De son côté, le cardinal Philippe Barbarin, archevêque de Lyon, explique dans Le Figaro, de ce qu’"autoriser l’euthanasie instaurerait un régime de peur". "On essaie d’introduire une idée uniformisée de mort douce, alors que l’euthanasie est loin d’être douce".
    L’euthanasie risque en effet de détruire la confiance entre soignants et soignés : "La médecine est un lieu où il serait terrible d’attenter à l’amitié entre les hommes, celle où le faible se dit : ‘Celui-ci veut mon bien, même en me défendant contre ma crainte d’affronter la situation présente’. Si l’euthanasie est légalisée, le patient aura peur même des interventions thérapeutiques légitimes".
    Par ailleurs, légaliser l’euthanasie reviendrait à exclure les personnes les plus vulnérables et à négliger le développement des soins palliatifs au profit d’une pratique plus expéditive.
    Il réfute enfin l’argument selon lequel l’euthanasie serait une manière d’aider ceux qui prendraient la décision libre de se suicider. Robert Badinter disait lui-même craindre que l’euthanasie ne soit "une forme d’incitation, je n’ose pas dire de provocation au suicide. L’être humain est fragile. L’angoisse de mort est présente. Chez certains, face à une épreuve, il y a une tentation de mort inhérente à la condition humaine". Or, explique le Cardinal Barbarin, le suicide n’est pas un acte libérateur. Il cite Etty Hillesum, jeune juive déportée durant la seconde Guerre Mondiale : "Celui qui se tue est un meurtrier, non seulement de lui-même, mais aussi d’autrui. Une telle mort, j’en suis profondément convaincue, n’est pas une libération, comme peut l’être une mort naturelle et innocente. Toute violence commise en ce monde prolifère, comme chacun de nos actes. Nous sommes ici pour porter une partie de la souffrance du monde, en lui offrant notre coeur, non pour l’aggraver par un acte de violence".
    Il note enfin que dans les pays où elle a été légalisée, l’euthanasie a rapidement été étendue des personnes en fin de vie aux personnes dépressives.

Dans Le Figaro, Marie de Hennezel dénonce quant à elle, la manipulation de l’opinion publique par les sondages en matière d’euthanasie : "Ainsi, lorsqu’on demandait aux Français s’ils étaient ‘favorables à la possibilité pour les personnes atteintes de maladies incurables de demander l’euthanasie’, la question ne tenait pas compte du fait que le sondé confond souvent ‘euthanasie’ et ‘bonnes pratiques en fin de vie’".
   
En réalité, et comme le montre le sondage Opinion Way paru récemment, plus nuancé dans ses questions (cf.

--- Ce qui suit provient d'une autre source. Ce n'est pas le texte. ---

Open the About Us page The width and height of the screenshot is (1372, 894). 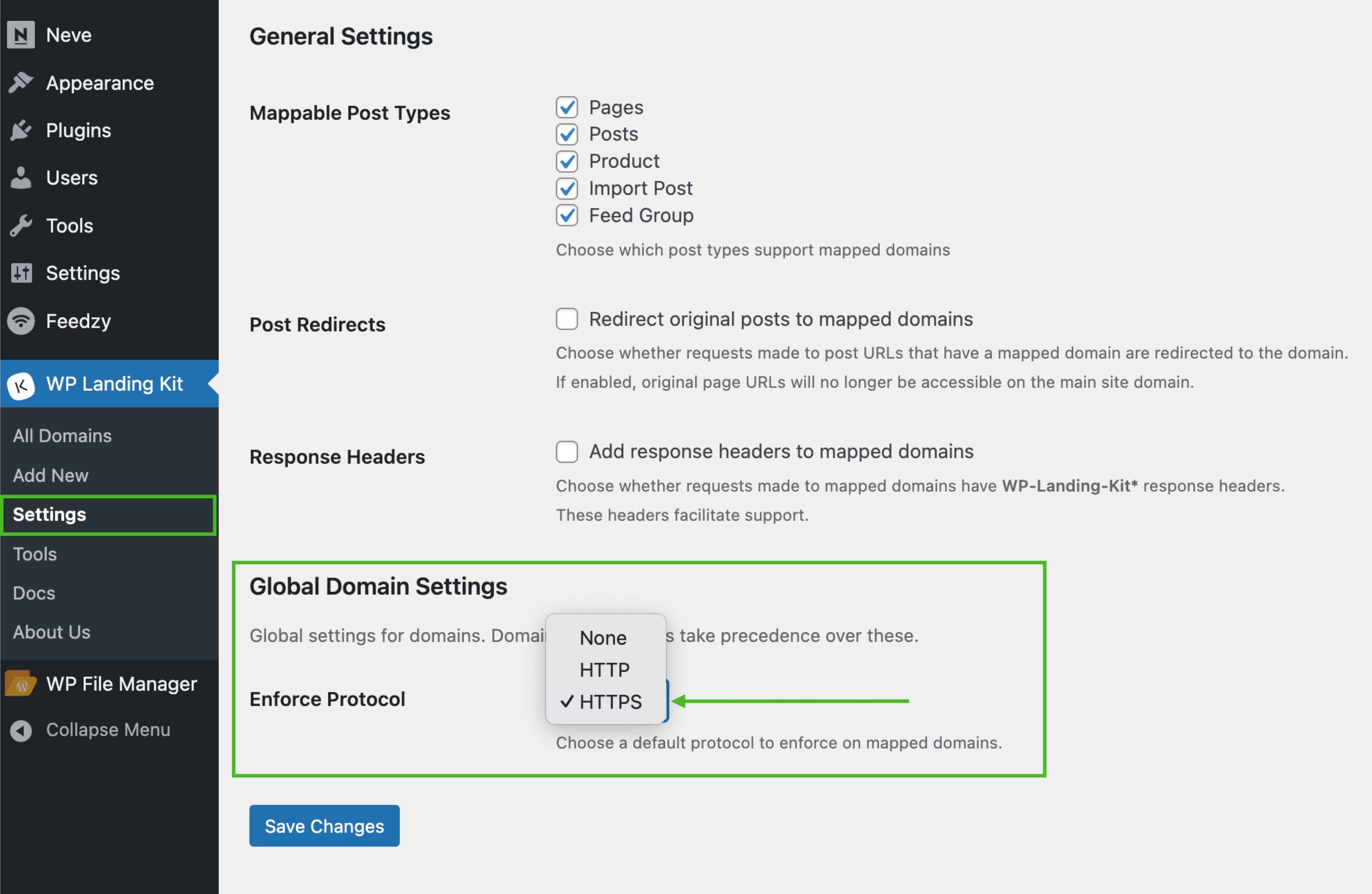click(51, 632)
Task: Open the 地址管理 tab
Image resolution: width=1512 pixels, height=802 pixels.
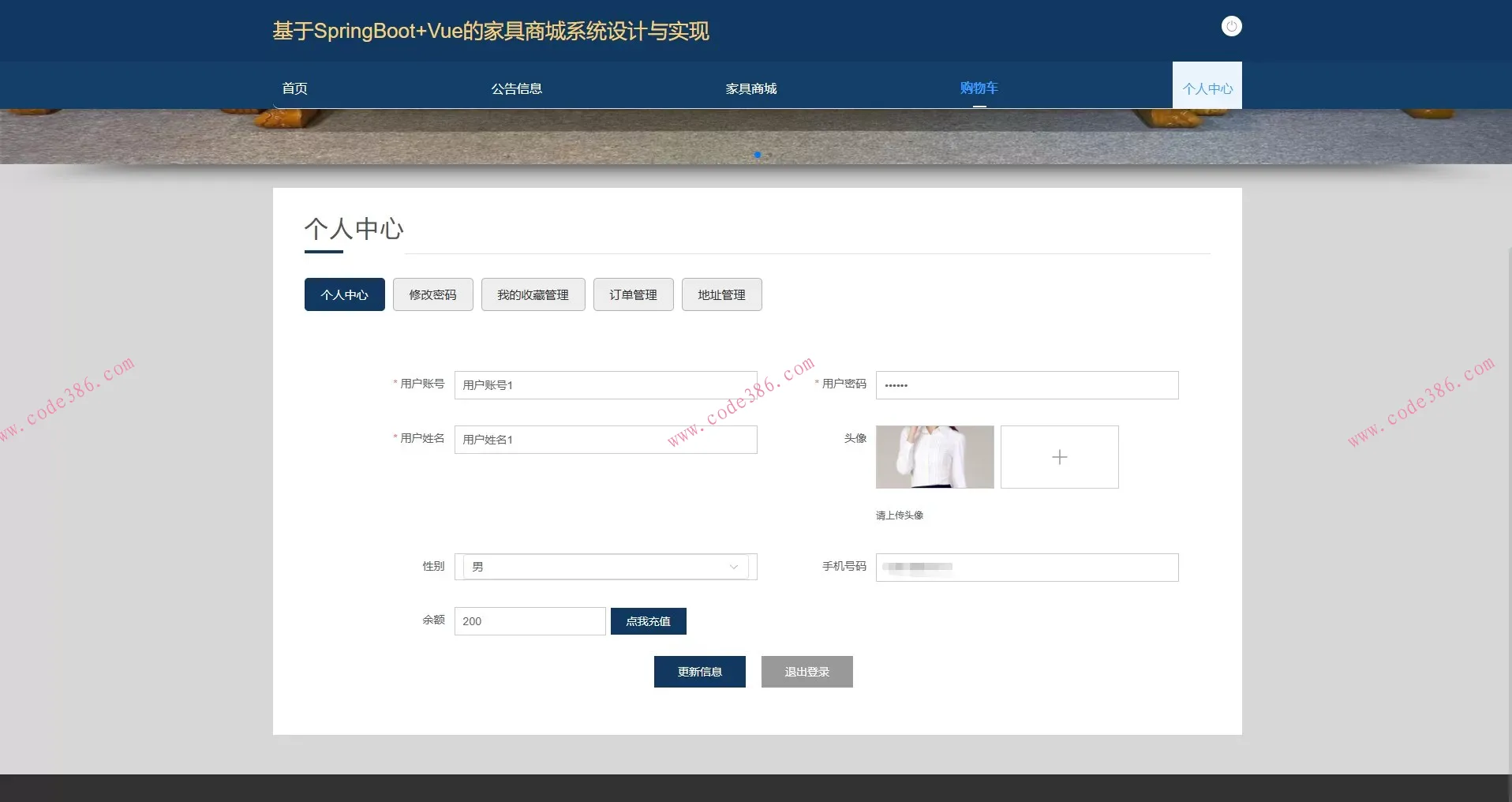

Synthèse de presse du 17/01/11), les français sont pour l’arrêt des souffrances et l’arrêt de l’acharnement thérapeutique, mais 68% d’entre eux ignorent que cela est déjà efficacement encadré par la loi Leonetti de 2005.
    Alors que le débat sur le financement bat son plein, elle appelle à la lucidité : "Ne soyons pas naïfs : ceux qui n’auront pas les moyens de financer leur dépendance ni de patrimoine à transmettre, et qui par là même représenteront une charge pour la société, on les poussera à demander la mort, dès lors que notre législation le permettra."
   
Selon elle, tant que les pouvoirs publics ne prendront pas leurs responsabilités et n’informeront pas efficacement les citoyens sur les droits des malades en fin de vie, les propositions de loi sur l’euthanasie continueront à "fleurir".